*** Page text Section Begins ***

Is San Jose creating a national model for a metropolis?
San Jose, the 10th-largest city in the country with more than 1 million residents, has been described as America's “most forgettable” major city. That caricature has persisted even though it sits at the heart of one of the world's most mythologized subcultures, Silicon Valley. The city is home to the headquarters of Adobe, Zoom, eBay and, in the future, Google's largest campus.
Soon, San Jose may shed its forgettable image. In a region that is the poster child for NIMBYism, San Jose is one of the only cities with the politics necessary to build dense, sustainable housing, providing a model for progressive urban development.
In 1920, San Jose was 17 square miles. By 1970, it was 120 square miles, its expansion fueled by highways and developers covering farmland with a sea of single-family homes linking San Jose to nearby towns such as Cupertino and Sunnyvale. This growth model has resulted in a statewide housing shortage of 2.5 million units.

*** Page text Section Ends ***
*** Material shown Section Begins ***

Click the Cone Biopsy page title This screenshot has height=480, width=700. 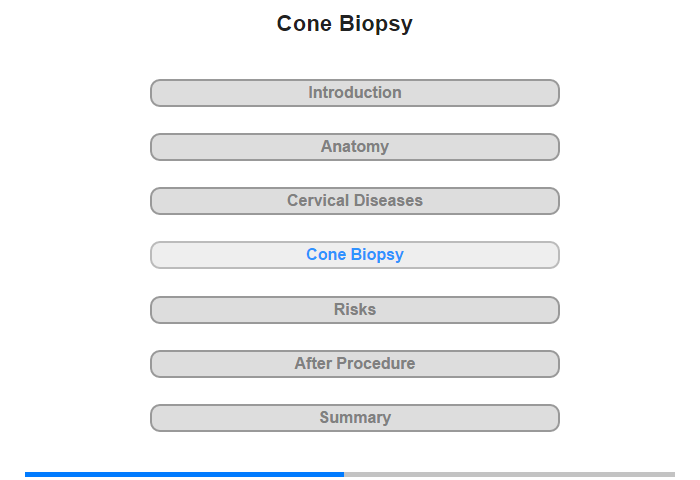click(x=345, y=24)
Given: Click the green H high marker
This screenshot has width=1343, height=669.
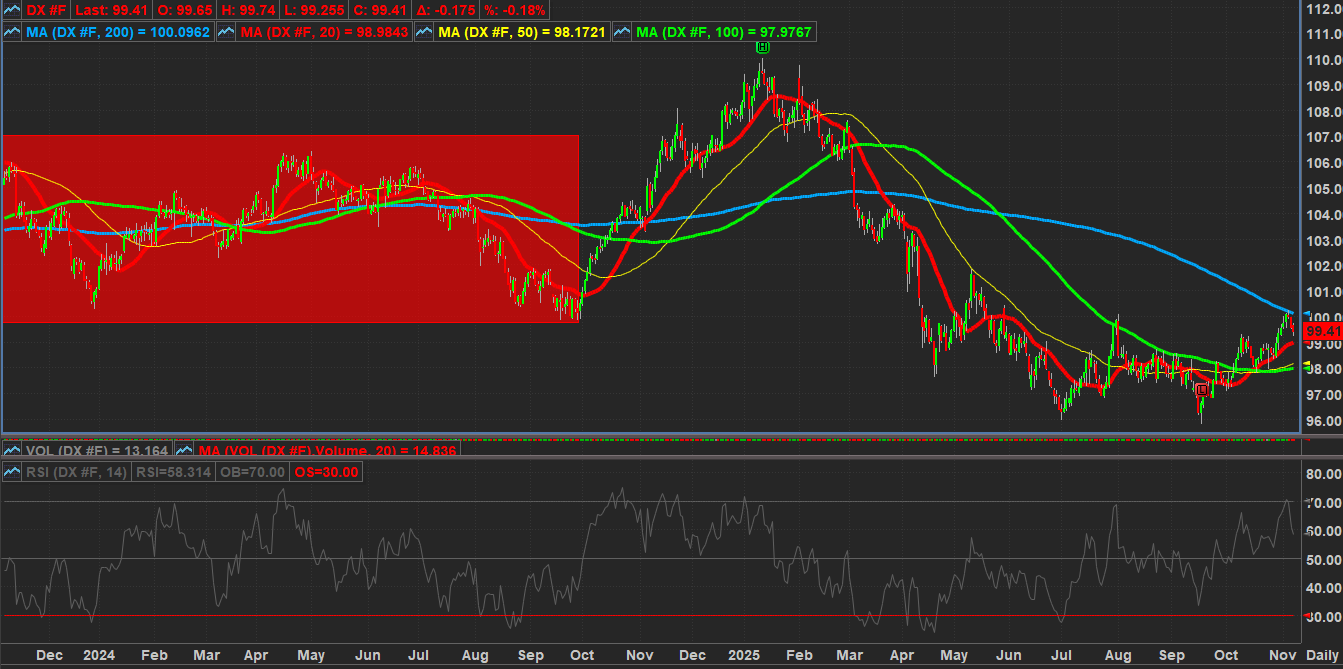Looking at the screenshot, I should (763, 47).
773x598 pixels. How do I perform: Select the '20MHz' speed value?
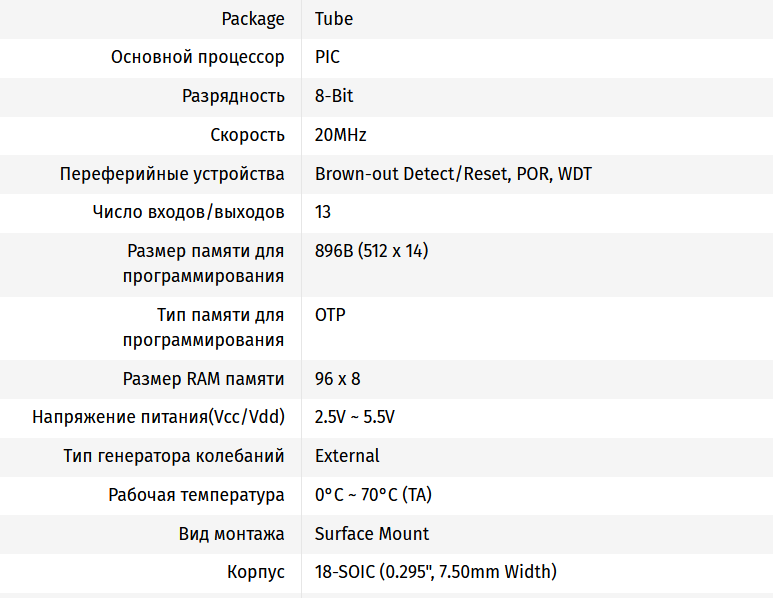coord(341,135)
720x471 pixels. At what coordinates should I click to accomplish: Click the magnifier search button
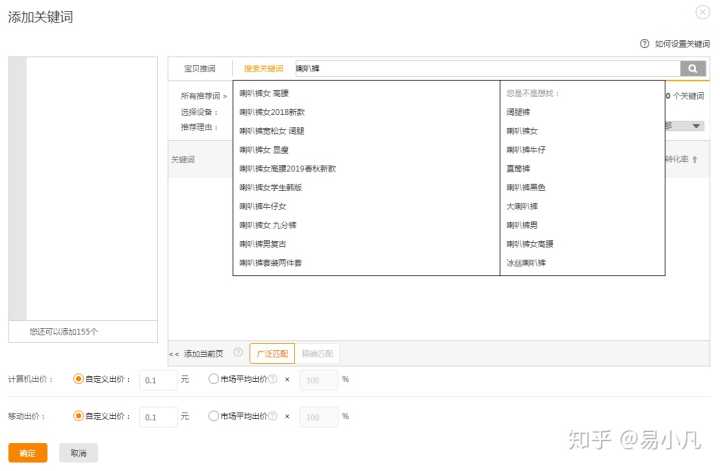pos(693,68)
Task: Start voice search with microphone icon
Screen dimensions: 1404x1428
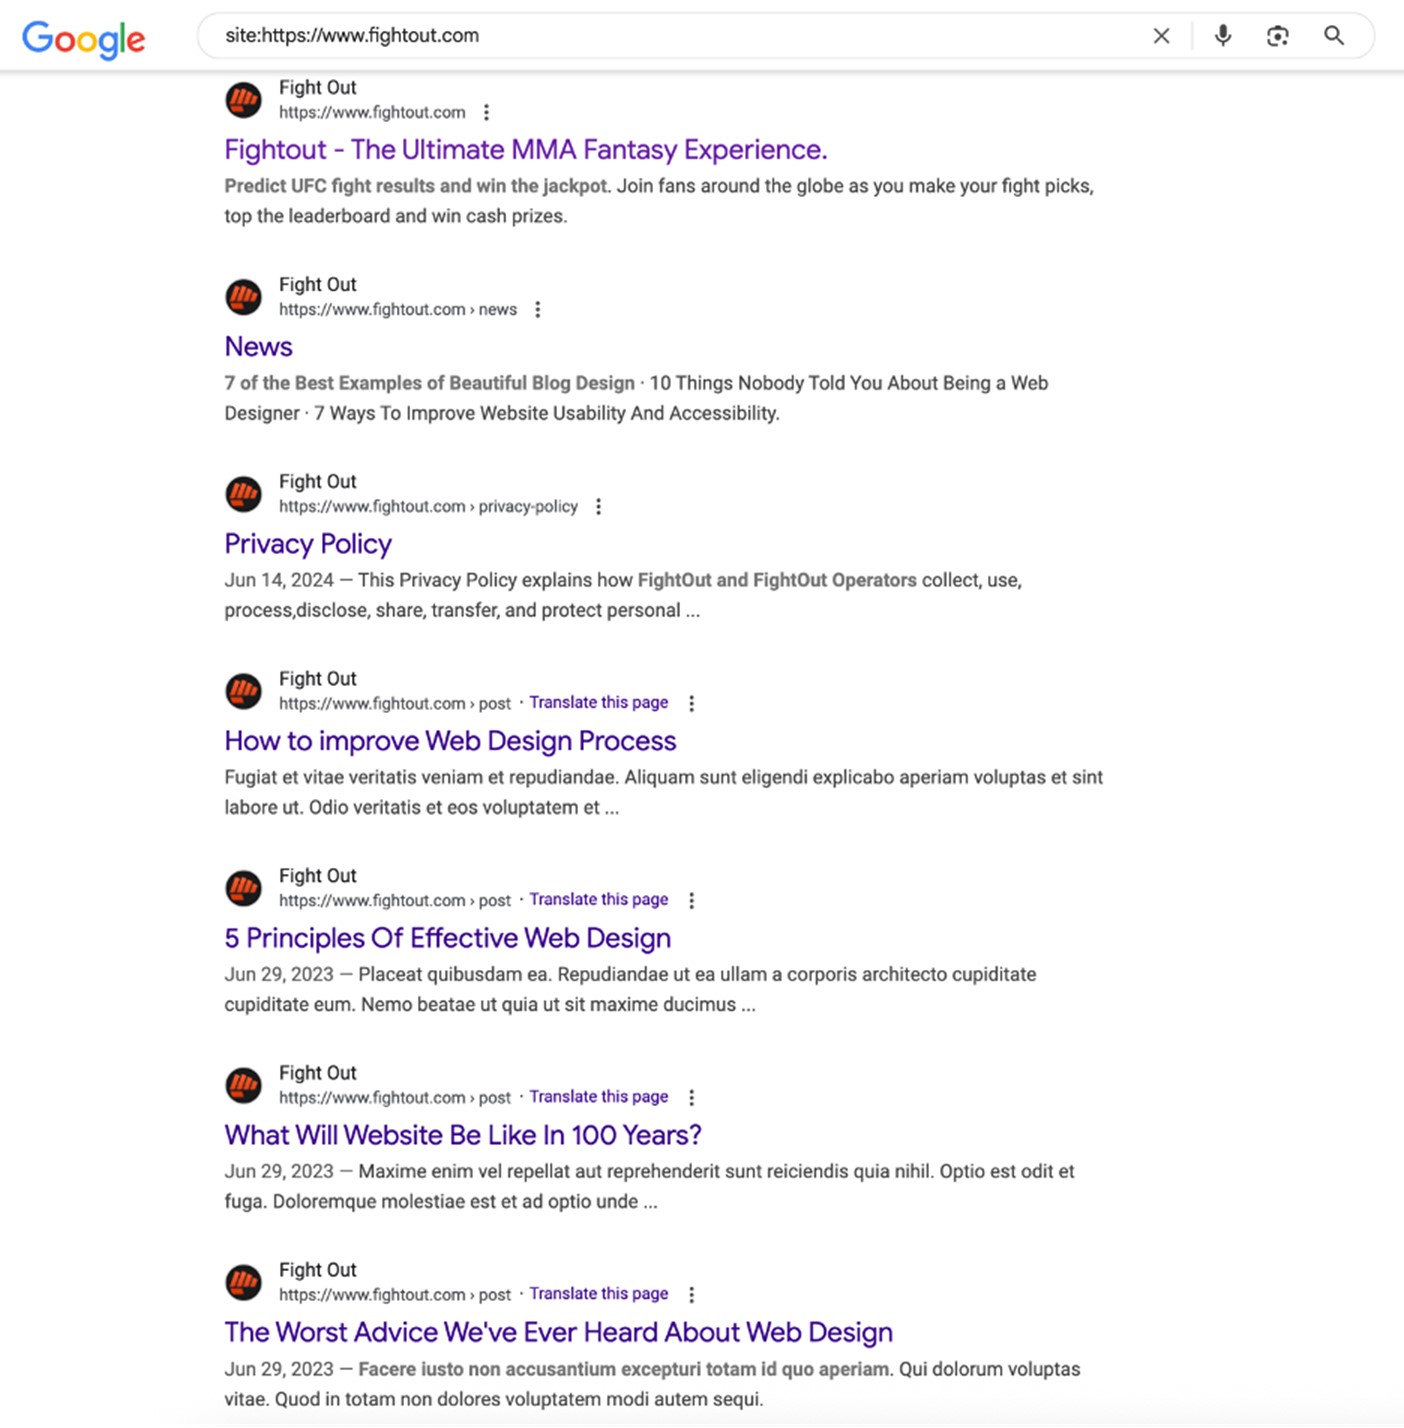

*** Material shown Section Ends ***

Problems to solve:
1. Copy the San Jose article word for word, starting with "Is San Jose" and going on through "progressive urban development.".
2. According to the San Jose article, how many square miles did San Jose cover in 1920?
3. Pick up the San Jose article after its final sentence and keep writing it.

Solved problems:
1.
Is San Jose creating a national model for a metropolis?
San Jose, the 10th-largest city in the country with more than 1 million residents, has been described as America's “most forgettable” major city. That caricature has persisted even though it sits at the heart of one of the world's most mythologized subcultures, Silicon Valley. The city is home to the headquarters of Adobe, Zoom, eBay and, in the future, Google's largest campus.
Soon, San Jose may shed its forgettable image. In a region that is the poster child for NIMBYism, San Jose is one of the only cities with the politics necessary to build dense, sustainable housing, providing a model for progressive urban development.

2. 17 square miles

3.
The state Legislature enacted a series of housing laws, including laws to fast-track affordable housing (SB 35) and to allow four units on singlefamily lots (SB 9). While many California cities have resisted implementing the laws, San Jose has embraced them.
San Jose is moving toward densification in part because sprawl is not only bad for the environment, it is also expensive. As cities face austerity budgets coming out of the pandemic, attracting new residents to downtown is key to balancing the budget.
San Jose's policy environment is primed for building. While cities in the rest of the Bay Area tend to be zoned for low-rise development, San Jose's downtown is zoned for high-rise buildings. San Jose has adopted an “urban villages” strategy, rezoning the sprawl that extends from downtown with the intent of fostering a network of additional, mini urban centers.
While permitting in most major cities is notoriously labyrinthine, San Jose has expedited the process. If you want to build an accessory dwelling unit in your backyard, the city has preapproved vendors and will issue you a same-day permit.
San Jose has said it will also launch a streamlined approval process for infill housing. For larger stand-alone projects, the city has conducted a blanket environmental impact review that pre-approves over 14,000 new homes. Practically, that means large projects in San Jose can be permitted in as little as six months.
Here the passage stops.